This Article is From Sep 23, 2019

The Impact Of "Howdy, Modi" On PM, Trump And NRIs

To be born in one place and to make your life in another is, the poets tell us, like splitting your heart in two. Whether exile, immigrant or refugee, the plight of the non-resident is to strive forever to resolve these two contradictory halves of your soul.

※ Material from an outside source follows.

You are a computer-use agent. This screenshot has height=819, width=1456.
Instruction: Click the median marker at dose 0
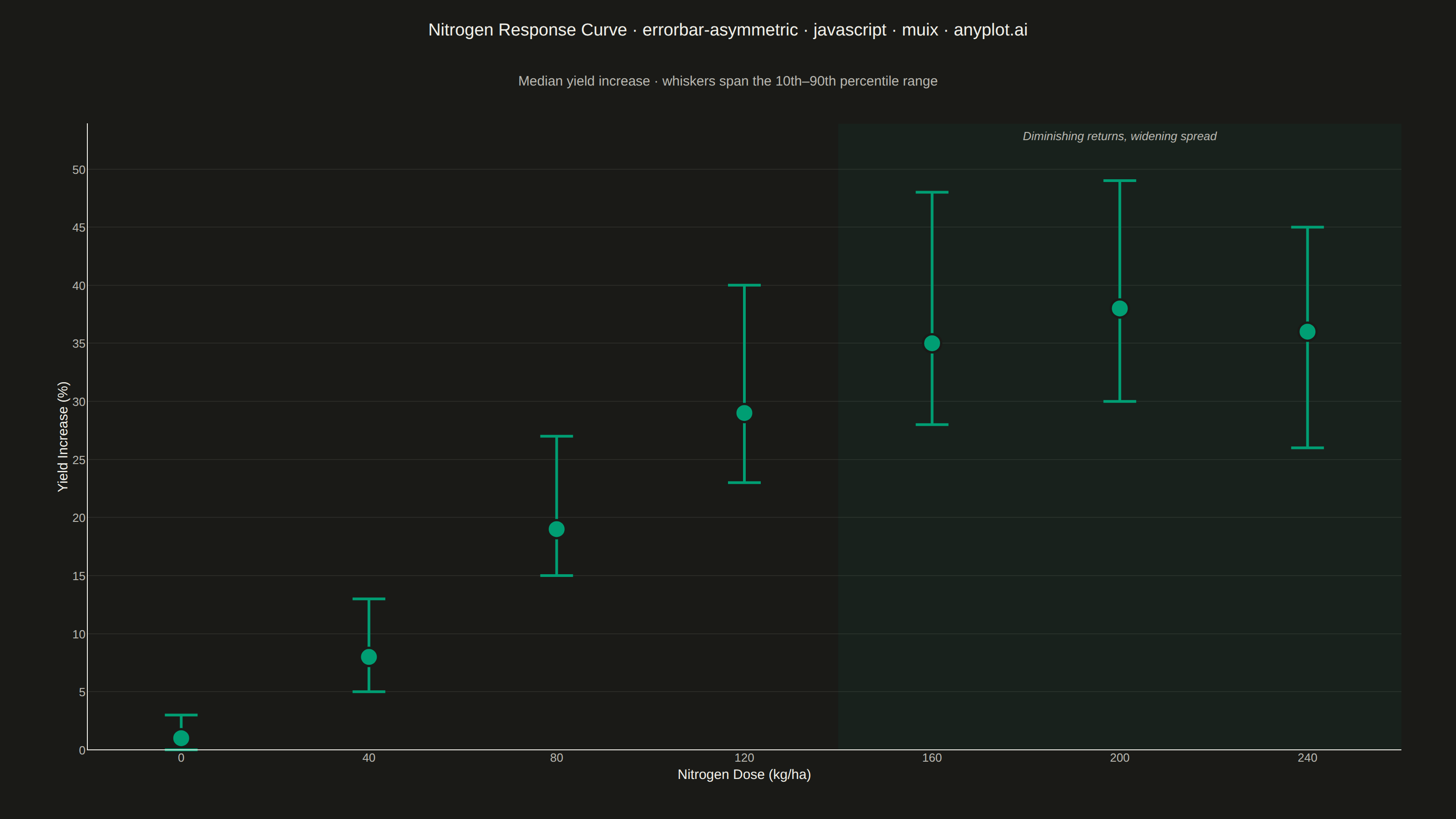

Unless you're an NRI. Then you don't bother. Instead, you live with cognitive dissonance that would mentally cripple lesser people. You preserve in your own mind and in your immediate family a memory of India as pure, unsullied, spiritual and untouched by dirty modernity, but you are also constantly enraged at the thought that someone, somewhere, might think India is not as modern as anywhere else. You relentlessly scrutinise the editorial pages of The New York Times and the utterances of your friends and neighbours for a single stray thought that might somehow distantly imply the inferiority of India or Indians, but you would think nothing of saying the same, bluntly, to those of your friends or family luckless enough to still be stranded in the mother country. You are proud of the reach of Indian "soft power" like yoga, while deeply disapproving of the fact that all these young white people in stretchy yoga pants are happily despoiling and appropriating our cultural heritage. You think dynastic politics in India is backward and icky, but you voted for Hillary Clinton. You are appalled at any hint of majoritarianism or racism in the country in which you now live, but you virtuously and emphatically uphold casteism and religious bigotry "at home". Most importantly, you never ever feel that any of these ideas may contradict each other.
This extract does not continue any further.